Votre ministre de tutelle a promis « d'aller jusqu'au bout des décisions à prendre » : allez-vous, enfin, envisager une renationalisation des concessions autoroutières ? Et ne nous dites pas qu'une telle décision aggraverait les finances publiques ! Vous le savez, l'investissement public a toujours été le gage des progrès économiques et sociaux, contrairement à la philosophie du nouveau plan de libéralisation porté par Bercy. (Applaudissements sur les travées du groupe CRC.)


Réponse du Secrétariat d'État, auprès du ministère de l'écologie, du développement durable et de l'énergie, chargé des transports, de la mer et de la pêche publiée le 17/10/2014

Réponse apportée en séance publique le 16/10/2014

M. Alain Vidalies,secrétaire d'État. Le 24 juillet 2013, la Cour des comptes a présenté un rapport spécifique sur les relations entre l'État et les sociétés concessionnaires d'autoroutes. La Cour constatait « des rapports déséquilibrés au bénéfice des sociétés concessionnaires », « des hausses des tarifs des péages nettement supérieures à l'inflation » et« le caractère contestable des hausses tarifaires issues des contrats de plan ».

Le 18 septembre dernier, l'Autorité de la concurrence a souligné « la rentabilité exceptionnelle des sociétés concessionnaires d'autoroutes, largement déconnectée de leurs coûts et disproportionnée par rapport au risque » en l'assimilant à une rente. Cette autorité relève que, sur 100 euros de péage payés par l'usager, entre 20 et 24 euros sont du bénéfice net pour les concessionnaires. Elle formule treize recommandations, dont les deux suivantes : améliorer les conditions de la concurrence dans les appels d'offres des concessionnaires et introduire des clauses de réinvestissement et de partage des bénéfices au bénéfice de l'État.
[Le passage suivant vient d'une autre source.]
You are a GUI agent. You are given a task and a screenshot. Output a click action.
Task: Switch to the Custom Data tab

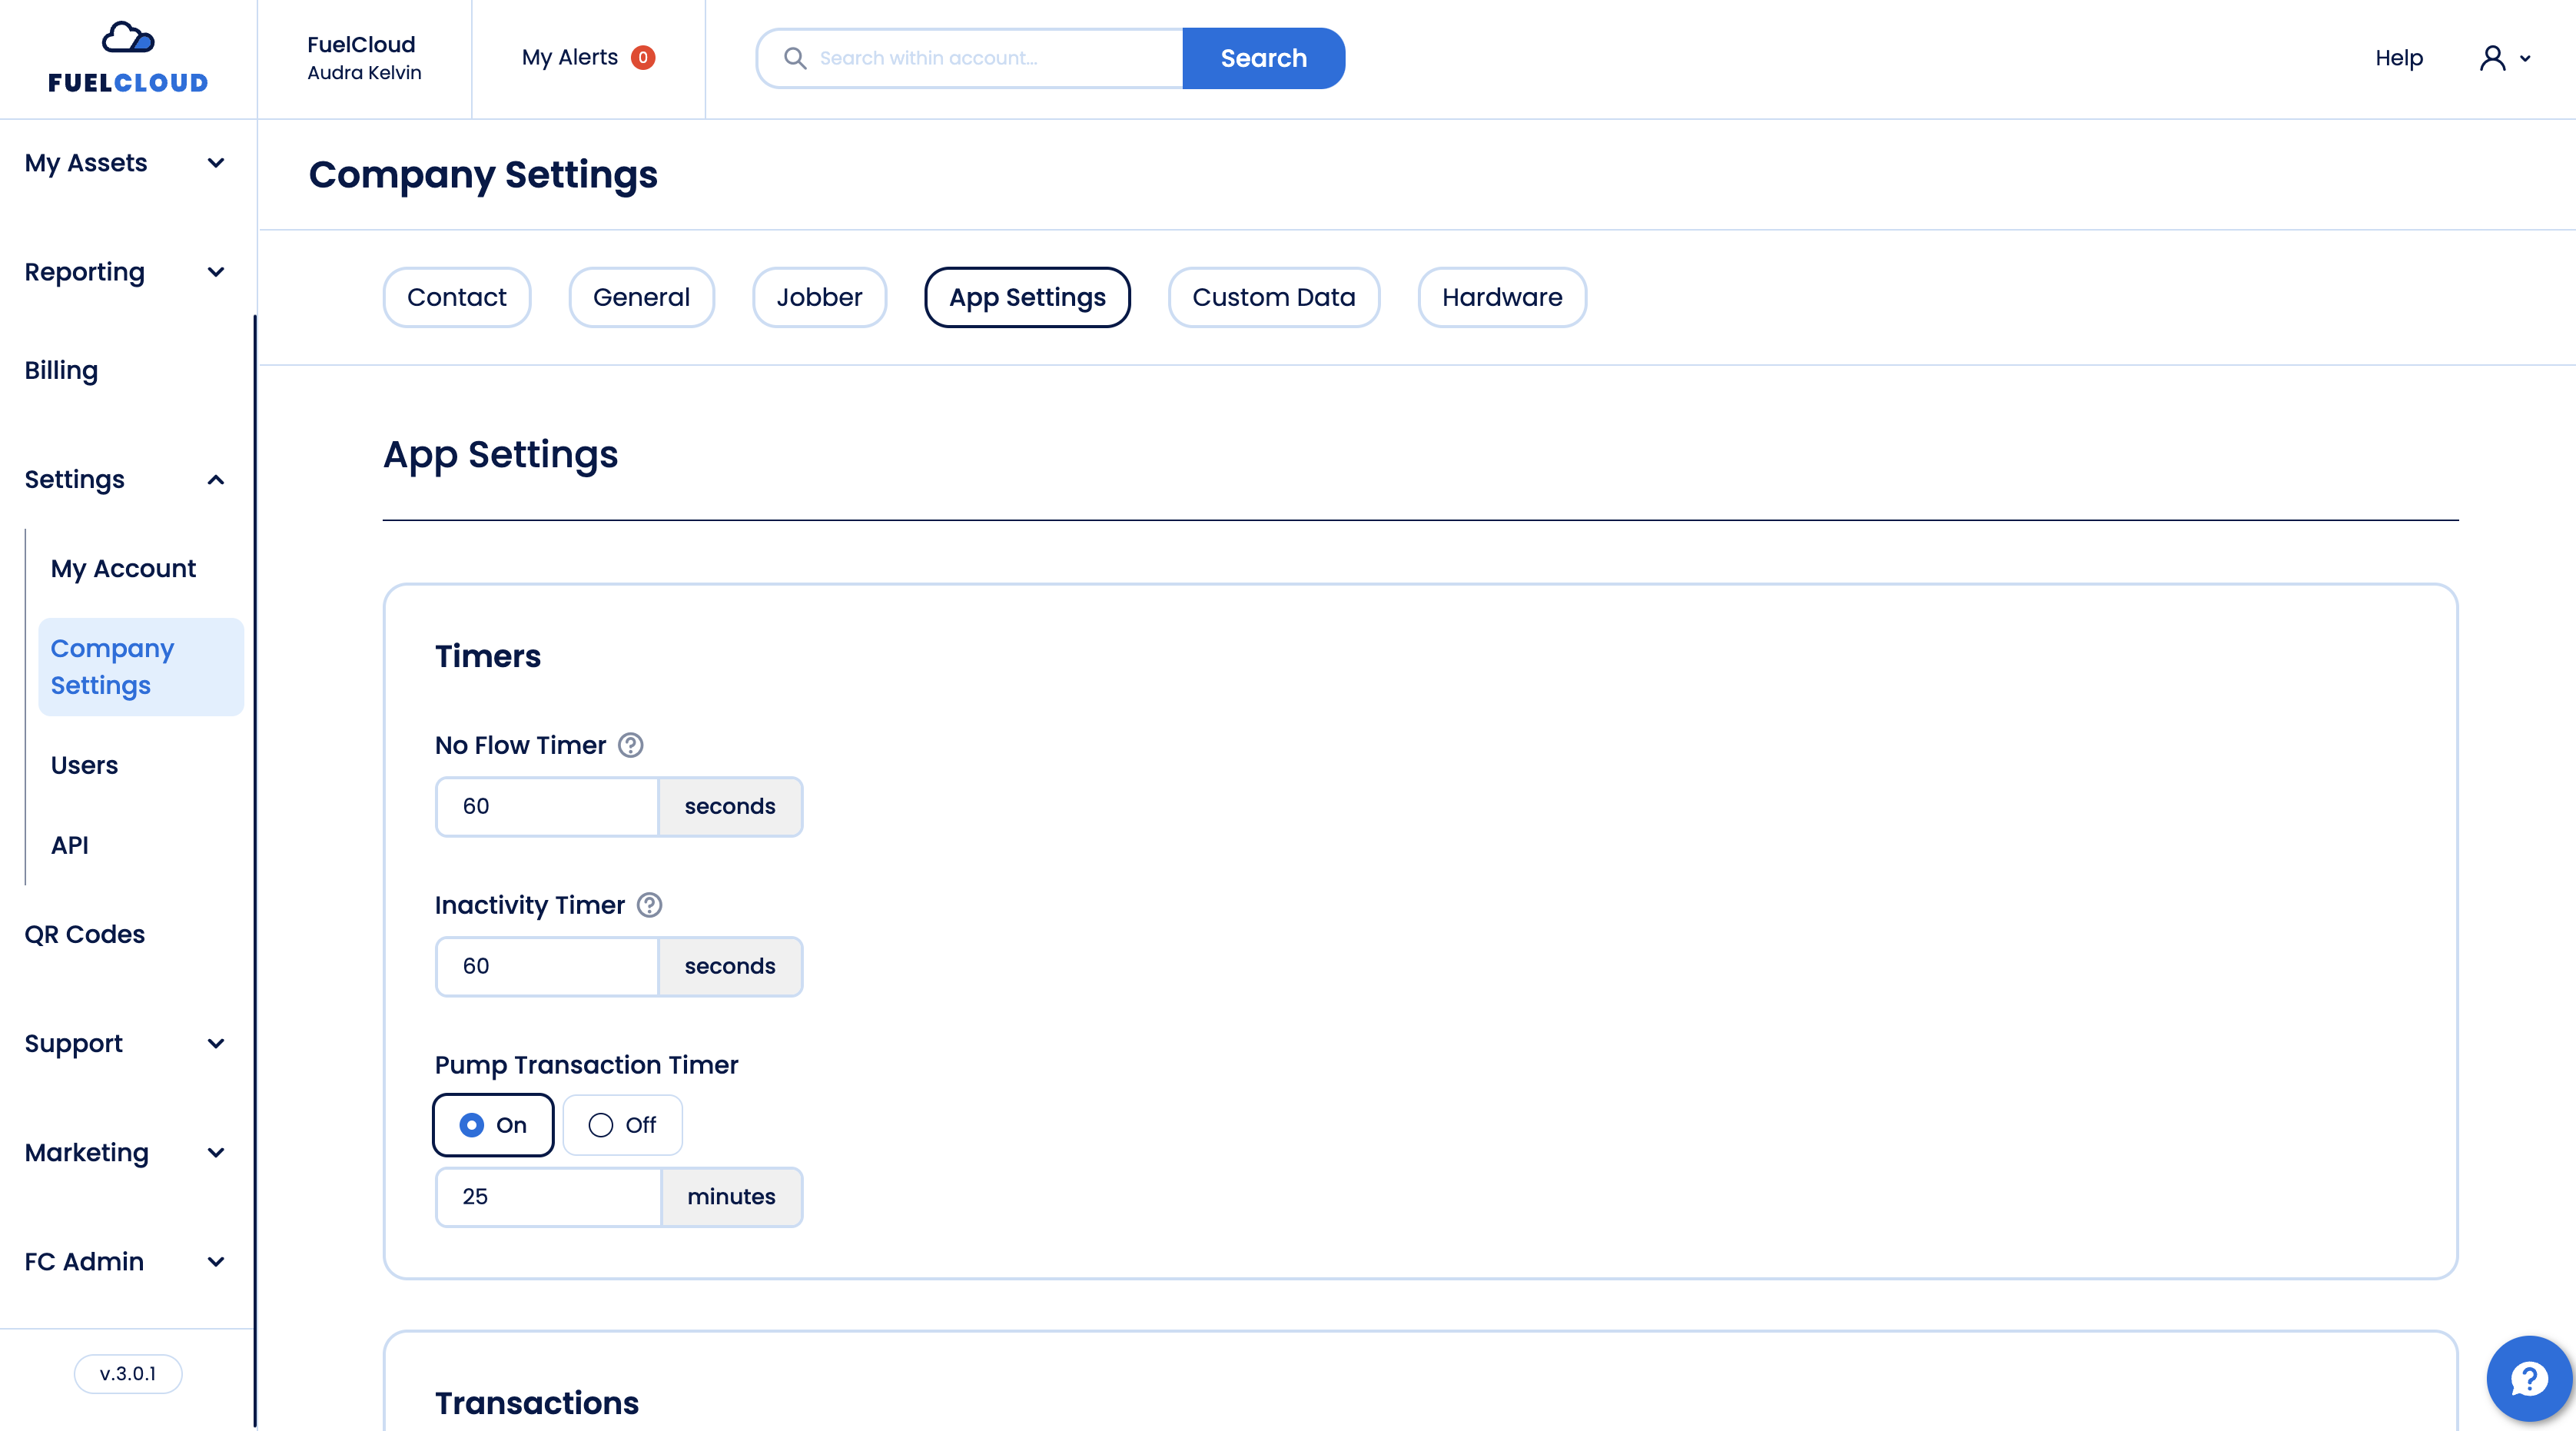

Le Gouvernement a déjà limité au maximum la hausse tarifaire en 2014 à la suite du rapport de la Cour des comptes, puisque l'augmentation a été de 1,15 %, contre 2,3 % en moyenne jusqu'en 2012. Nous avons augmenté de 100 millions d'euros la redevance domaniale dès 2013, soit une hausse de 50 %.

Actuellement, vous le savez, monsieur le sénateur, à l'Assemblée nationale, une mission d'information travaille sur cette question et devrait publier son rapport aux alentours du 15 novembre. Le Gouvernement entend tirer toutes les conséquences de l'avis émis par l'Autorité de la concurrence. Une première rencontre avec les sociétés d'autoroutes est intervenue cette semaine sous la présidence et l'autorité du Premier ministre. Une chose est certaine : le Gouvernement ne restera pas sans tirer les conséquences de cet avis. Il fera connaître son choix à l'issue de la concertation engagée, avec l'objectif de préserver les intérêts de l'État, des usagers et de favoriser l'investissement, créateur d'emplois. (Applaudissementssur les travées du groupe socialiste, ainsi que sur certaines travées du RDSE.)